The author’s perfectionism determined everything – in the rigor of the novel’s conception, the confidence of its structural devices, and above all, in the exuberance of its rhetorical displays. A summary of the book doesn’t really give a sense of his constant alertness, his persistent attention to the smallest detail in a scene. Plus, Ellison manages to get the reader to wear the Invisible Man’s mask, to see through the eye holes he makes. Sinister forces want people in Harlem to commit their own deaths. Finally, the invisible man has fallen into a manhole, where he takes up residence to await the chaos, to learn to live with his head in the lion’s mouth.
“Dance Dancer” by Andrew Holleran, 1978: “Dancer From the Dance” is largely set in New York in the early 1970s is a hymn to gay liberation in the city, and to male beauty. Cruising is an honorable quest, no matter how filthy the baths or subway station. Magic can happen – see the dark, serious young man who may stay after morning. The beautiful, enigmatic Malone has such a face; he is a Midwesterner who has made peace or is trying to deal with being gay, his ‘limitation’. It’s hard for him to be loyal to one man or stick to what he says he wants, and when he meets Sutherland, a veteran of every high imaginable, who challenges Malone to be real and not kid himself. keep, he has already lost a true love.

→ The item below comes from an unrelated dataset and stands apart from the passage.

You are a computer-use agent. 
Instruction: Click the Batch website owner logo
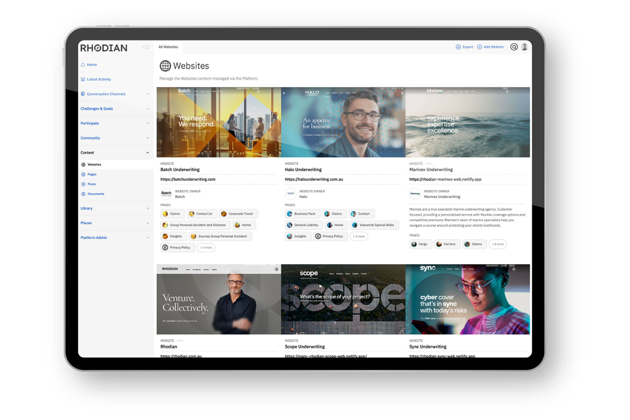[166, 194]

We see Malone on his door-to-door travels, and New York City’s gay nightlife is rendered in glittering prose. The novel is saturated with the homoerotic, too mesmerized by the cohorts of the brave to regret it. Holleran was part of a new wave in American literature that said the gay character didn’t have to die by the end of the book. Bringing up the subject of same-sex love no longer meant that a dream hunk had to pay for the vision by being murdered. No one knew when it was published that Holleran’s was to be a portrait of a vanished world, a vanished city: “We only lived to dance.” The best fiction turns into a historical work over time.
“Sleepless Nights” by Elizabeth Hardwick, 1979: New York City is the best place for Elizabeth, the first-person narrator of Hardwick’s “Sleepless nights” (1979), as she concludes early in the book. We know she’s a deep reader, and she’s alone, but was once part of a… we. Hardwick’s husband, the poet Robert Lowell, had extensively covered their marriage and divorce in his work. “Sleepless nights” has obvious omissions. The novel is a meditation on a life and has the feel of lyrical poetry in that the ‘I’ is perhaps meant to indicate the general meaning of the lonely self.
Hardwick’s “I” is a woman, and the experiences of others she questions about are usually those of women. Her social reach is wide: a rich girl is a Stalinist with a boyfriend who doesn’t want to change; here’s the sad math of a drawn-out love triangle, and here’s the cleaning ladies she’s watched work. Hardwick remembers from her childhood women alone in their rooms. Or she meets older women on the street who are at the mercy of their decay. Joan Didion noted that Hardwick’s method was similar to that of the anthropologist Claude Lévi-Strauss in her search for the revealing detail. But Hardwick’s freedom from speculation about the people she meets stems from her ability to achieve equality with whoever she thinks or talks to. She never talks down; she was never cheated. It’s a great historical spectacle that New Yorkers are a part of, those who live in this place where people come from to come from elsewhere. In Hardwick’s work, the city is a drama of those who don’t fit elsewhere, a group of souls crying out for remembrance.
Jessica Hagedorn
“Latin Moon in Manhattan” by Jaime Manrique, 1992: A droll picaresque like no other. Manrique’s fantastic cast of characters includes performers, crooks and a cat – alive la vida loca in the low Times Square of the 1990s.